Social-democratic and revisionist forces - which in many cases are linked to the imperialist rivals of the Yankees, or which have a policy of supporting them as the ‘lesser evil’ - try to divert the struggles of the masses toward the peaceful road of the ‘conquest of spaces of power’ and to struggle from ‘within the system.’ These forces deny the upsurge of struggles of the masses, considering them impotent until there is a ‘rear base’ of support. They theorize about a long period of ebb in the popular battles; a period in which, according to them, there is no possibility other than using them as pawns in the inter-imperialist dispute.
The oppression of imperialism and of the old and new oligarchies subjected to it, the brutal sufferings of the worker and peasant masses due to the economic crisis, the disastrous consequences of the neo-liberal plans of conservative or social-democratic governments and the growing role of the anti-imperialist and revolutionary forces which have unmasked reformist opportunism, are stimulating the development and deepening of the upsurge of struggle of the masses that South America is experiencing.

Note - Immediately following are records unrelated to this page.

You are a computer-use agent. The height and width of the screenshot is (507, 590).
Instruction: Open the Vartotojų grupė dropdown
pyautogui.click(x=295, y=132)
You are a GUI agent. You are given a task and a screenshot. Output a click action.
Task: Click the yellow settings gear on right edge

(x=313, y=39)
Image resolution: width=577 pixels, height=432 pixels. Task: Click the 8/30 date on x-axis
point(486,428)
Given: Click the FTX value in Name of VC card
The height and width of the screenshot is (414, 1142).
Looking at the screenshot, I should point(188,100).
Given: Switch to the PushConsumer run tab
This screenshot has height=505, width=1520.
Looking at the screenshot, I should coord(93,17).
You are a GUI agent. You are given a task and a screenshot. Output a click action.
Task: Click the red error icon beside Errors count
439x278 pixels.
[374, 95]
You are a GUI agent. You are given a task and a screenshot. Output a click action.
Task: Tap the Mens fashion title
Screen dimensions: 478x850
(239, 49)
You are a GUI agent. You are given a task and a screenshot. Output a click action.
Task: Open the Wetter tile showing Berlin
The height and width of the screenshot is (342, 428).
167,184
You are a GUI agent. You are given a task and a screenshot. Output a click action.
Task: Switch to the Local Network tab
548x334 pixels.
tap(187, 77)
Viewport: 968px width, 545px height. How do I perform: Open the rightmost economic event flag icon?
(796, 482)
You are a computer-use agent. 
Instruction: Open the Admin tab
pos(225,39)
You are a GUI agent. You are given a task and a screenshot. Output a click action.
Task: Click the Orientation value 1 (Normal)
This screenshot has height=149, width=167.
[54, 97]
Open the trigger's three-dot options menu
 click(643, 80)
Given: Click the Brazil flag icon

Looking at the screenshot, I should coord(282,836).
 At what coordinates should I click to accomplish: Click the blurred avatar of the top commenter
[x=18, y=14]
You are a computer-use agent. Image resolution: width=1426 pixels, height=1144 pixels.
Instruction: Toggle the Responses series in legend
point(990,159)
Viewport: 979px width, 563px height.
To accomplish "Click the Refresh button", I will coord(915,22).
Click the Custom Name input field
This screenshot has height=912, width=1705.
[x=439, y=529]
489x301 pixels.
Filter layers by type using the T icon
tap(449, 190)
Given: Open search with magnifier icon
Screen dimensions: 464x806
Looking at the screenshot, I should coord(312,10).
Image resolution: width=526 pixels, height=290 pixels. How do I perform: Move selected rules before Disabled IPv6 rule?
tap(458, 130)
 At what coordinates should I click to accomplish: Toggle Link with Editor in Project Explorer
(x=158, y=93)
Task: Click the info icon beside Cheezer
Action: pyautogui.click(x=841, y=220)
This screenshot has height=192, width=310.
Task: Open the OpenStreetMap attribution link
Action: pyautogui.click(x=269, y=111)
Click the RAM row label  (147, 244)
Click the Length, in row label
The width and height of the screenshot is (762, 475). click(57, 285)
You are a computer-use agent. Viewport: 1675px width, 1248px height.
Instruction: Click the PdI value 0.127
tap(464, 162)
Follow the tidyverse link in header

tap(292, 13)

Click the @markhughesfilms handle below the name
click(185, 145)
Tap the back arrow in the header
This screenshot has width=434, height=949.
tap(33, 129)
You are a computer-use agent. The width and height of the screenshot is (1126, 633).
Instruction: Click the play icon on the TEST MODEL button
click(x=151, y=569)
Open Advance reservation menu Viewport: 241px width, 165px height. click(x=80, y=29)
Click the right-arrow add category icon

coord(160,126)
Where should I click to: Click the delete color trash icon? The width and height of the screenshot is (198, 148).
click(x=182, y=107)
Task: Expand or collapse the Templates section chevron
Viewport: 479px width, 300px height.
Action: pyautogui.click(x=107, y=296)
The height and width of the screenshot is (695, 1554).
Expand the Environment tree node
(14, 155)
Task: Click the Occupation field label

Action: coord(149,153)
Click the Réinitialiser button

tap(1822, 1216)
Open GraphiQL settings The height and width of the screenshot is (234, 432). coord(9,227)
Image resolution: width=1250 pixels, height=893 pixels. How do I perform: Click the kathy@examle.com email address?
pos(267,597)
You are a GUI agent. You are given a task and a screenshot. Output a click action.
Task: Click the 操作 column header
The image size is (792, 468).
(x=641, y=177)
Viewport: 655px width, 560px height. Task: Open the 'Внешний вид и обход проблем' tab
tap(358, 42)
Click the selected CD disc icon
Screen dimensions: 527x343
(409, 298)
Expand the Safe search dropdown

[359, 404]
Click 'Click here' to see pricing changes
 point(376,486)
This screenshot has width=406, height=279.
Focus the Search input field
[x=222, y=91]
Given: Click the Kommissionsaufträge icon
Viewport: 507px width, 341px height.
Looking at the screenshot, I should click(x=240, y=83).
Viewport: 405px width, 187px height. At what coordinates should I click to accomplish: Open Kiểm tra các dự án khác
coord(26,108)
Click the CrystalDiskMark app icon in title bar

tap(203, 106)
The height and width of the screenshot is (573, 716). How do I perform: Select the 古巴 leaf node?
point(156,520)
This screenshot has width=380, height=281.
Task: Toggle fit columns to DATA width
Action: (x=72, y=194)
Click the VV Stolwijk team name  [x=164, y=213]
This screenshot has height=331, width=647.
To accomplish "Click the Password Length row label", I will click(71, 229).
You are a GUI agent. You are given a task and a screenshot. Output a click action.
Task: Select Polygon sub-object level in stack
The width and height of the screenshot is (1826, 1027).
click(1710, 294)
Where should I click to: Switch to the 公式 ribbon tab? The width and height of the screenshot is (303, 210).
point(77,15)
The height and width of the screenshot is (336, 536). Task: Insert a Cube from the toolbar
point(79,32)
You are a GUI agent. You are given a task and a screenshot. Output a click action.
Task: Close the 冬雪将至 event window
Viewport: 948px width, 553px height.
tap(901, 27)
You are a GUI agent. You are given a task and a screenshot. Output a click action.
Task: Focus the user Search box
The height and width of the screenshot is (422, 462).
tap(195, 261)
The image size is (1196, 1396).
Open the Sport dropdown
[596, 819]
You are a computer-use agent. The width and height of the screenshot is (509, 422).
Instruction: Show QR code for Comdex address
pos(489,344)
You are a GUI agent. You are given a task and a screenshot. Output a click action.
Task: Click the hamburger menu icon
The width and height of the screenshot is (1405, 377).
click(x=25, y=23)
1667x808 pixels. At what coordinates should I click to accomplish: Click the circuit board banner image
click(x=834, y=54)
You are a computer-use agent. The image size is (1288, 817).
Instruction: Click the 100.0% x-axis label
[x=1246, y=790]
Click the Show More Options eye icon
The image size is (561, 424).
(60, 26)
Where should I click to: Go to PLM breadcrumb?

The anti-imperialist and revolutionary forces in our countries have grown in the heat of the popular battles and fighting to lead them. In some cases, Marxist-Leninist forces of the proletarian vanguard have earned recognition. Their strengthening – which requires a permanent struggle against revisionism and its new variants such as the third way and their integration with the particularities of the revolutionary process of our countries – learning the lessons of those large battles and incorporating into their ranks the best fighters of the people, is a task that is on the order of the day. Their role is decisive in order for the upsurge of struggles under way to lead to revolutionary alternatives, to the triumph of the revolution of liberation, to the triumph of socialism.
From En Marcha, Central Organ of the Marxist-Leninist Communist Party of Ecuador January 19-25, 2001.